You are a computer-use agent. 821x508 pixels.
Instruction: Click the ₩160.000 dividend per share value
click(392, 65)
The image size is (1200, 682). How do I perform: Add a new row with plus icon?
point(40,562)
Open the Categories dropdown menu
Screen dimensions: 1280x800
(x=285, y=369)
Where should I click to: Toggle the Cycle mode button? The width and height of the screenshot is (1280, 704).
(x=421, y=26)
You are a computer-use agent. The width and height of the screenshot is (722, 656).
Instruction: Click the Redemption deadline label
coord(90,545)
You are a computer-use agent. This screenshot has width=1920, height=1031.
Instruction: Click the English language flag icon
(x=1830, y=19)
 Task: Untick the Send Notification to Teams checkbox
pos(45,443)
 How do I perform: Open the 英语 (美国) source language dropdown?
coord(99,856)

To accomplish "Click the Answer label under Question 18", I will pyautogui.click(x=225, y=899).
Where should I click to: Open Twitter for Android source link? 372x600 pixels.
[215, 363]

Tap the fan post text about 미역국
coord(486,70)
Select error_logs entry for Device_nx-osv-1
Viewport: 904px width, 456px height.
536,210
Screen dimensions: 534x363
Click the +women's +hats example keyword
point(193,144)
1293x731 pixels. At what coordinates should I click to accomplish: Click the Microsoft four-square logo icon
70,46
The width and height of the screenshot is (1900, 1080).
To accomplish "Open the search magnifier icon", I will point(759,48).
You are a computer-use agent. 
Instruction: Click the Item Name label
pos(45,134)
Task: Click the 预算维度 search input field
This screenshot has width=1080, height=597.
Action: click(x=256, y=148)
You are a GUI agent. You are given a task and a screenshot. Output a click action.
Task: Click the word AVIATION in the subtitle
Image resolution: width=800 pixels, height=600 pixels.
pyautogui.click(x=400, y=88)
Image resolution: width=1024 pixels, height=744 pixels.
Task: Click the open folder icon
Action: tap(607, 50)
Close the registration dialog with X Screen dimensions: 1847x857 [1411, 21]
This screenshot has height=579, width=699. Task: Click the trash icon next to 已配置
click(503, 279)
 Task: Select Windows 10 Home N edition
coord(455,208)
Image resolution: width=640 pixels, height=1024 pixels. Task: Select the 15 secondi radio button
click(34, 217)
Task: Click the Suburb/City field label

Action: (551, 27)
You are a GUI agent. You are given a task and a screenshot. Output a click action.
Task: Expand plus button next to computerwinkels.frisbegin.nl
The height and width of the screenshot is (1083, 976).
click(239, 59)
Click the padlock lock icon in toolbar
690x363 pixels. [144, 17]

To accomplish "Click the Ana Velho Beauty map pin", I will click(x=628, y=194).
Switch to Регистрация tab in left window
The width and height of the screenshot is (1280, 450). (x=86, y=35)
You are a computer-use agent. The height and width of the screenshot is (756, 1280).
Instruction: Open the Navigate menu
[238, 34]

__THE PROBLEM__. All entries above are to be reproduced exactly.

__RESULT OF THIS EXERCISE__.
You are a computer-use agent. 821x508 pixels.
Instruction: Click the ₩160.000 dividend per share value
click(392, 65)
The image size is (1200, 682). How do I perform: Add a new row with plus icon?
point(40,562)
Open the Categories dropdown menu
Screen dimensions: 1280x800
(x=285, y=369)
Where should I click to: Toggle the Cycle mode button? The width and height of the screenshot is (1280, 704).
(x=421, y=26)
You are a computer-use agent. The width and height of the screenshot is (722, 656).
Instruction: Click the Redemption deadline label
coord(90,545)
You are a computer-use agent. This screenshot has width=1920, height=1031.
Instruction: Click the English language flag icon
(x=1830, y=19)
 Task: Untick the Send Notification to Teams checkbox
pos(45,443)
 How do I perform: Open the 英语 (美国) source language dropdown?
coord(99,856)

To accomplish "Click the Answer label under Question 18", I will pyautogui.click(x=225, y=899).
Where should I click to: Open Twitter for Android source link? 372x600 pixels.
[215, 363]

Tap the fan post text about 미역국
coord(486,70)
Select error_logs entry for Device_nx-osv-1
Viewport: 904px width, 456px height.
536,210
Screen dimensions: 534x363
Click the +women's +hats example keyword
point(193,144)
1293x731 pixels. At what coordinates should I click to accomplish: Click the Microsoft four-square logo icon
70,46
The width and height of the screenshot is (1900, 1080).
To accomplish "Open the search magnifier icon", I will point(759,48).
You are a computer-use agent. 
Instruction: Click the Item Name label
pos(45,134)
Task: Click the 预算维度 search input field
This screenshot has width=1080, height=597.
Action: click(x=256, y=148)
You are a GUI agent. You are given a task and a screenshot. Output a click action.
Task: Click the word AVIATION in the subtitle
Image resolution: width=800 pixels, height=600 pixels.
pyautogui.click(x=400, y=88)
Image resolution: width=1024 pixels, height=744 pixels.
Task: Click the open folder icon
Action: tap(607, 50)
Close the registration dialog with X Screen dimensions: 1847x857 [1411, 21]
This screenshot has height=579, width=699. Task: Click the trash icon next to 已配置
click(503, 279)
 Task: Select Windows 10 Home N edition
coord(455,208)
Image resolution: width=640 pixels, height=1024 pixels. Task: Select the 15 secondi radio button
click(34, 217)
Task: Click the Suburb/City field label

Action: (551, 27)
You are a GUI agent. You are given a task and a screenshot. Output a click action.
Task: Expand plus button next to computerwinkels.frisbegin.nl
The height and width of the screenshot is (1083, 976).
click(239, 59)
Click the padlock lock icon in toolbar
690x363 pixels. [144, 17]

To accomplish "Click the Ana Velho Beauty map pin", I will click(x=628, y=194).
Switch to Регистрация tab in left window
The width and height of the screenshot is (1280, 450). (x=86, y=35)
You are a computer-use agent. The height and width of the screenshot is (756, 1280).
Instruction: Open the Navigate menu
[238, 34]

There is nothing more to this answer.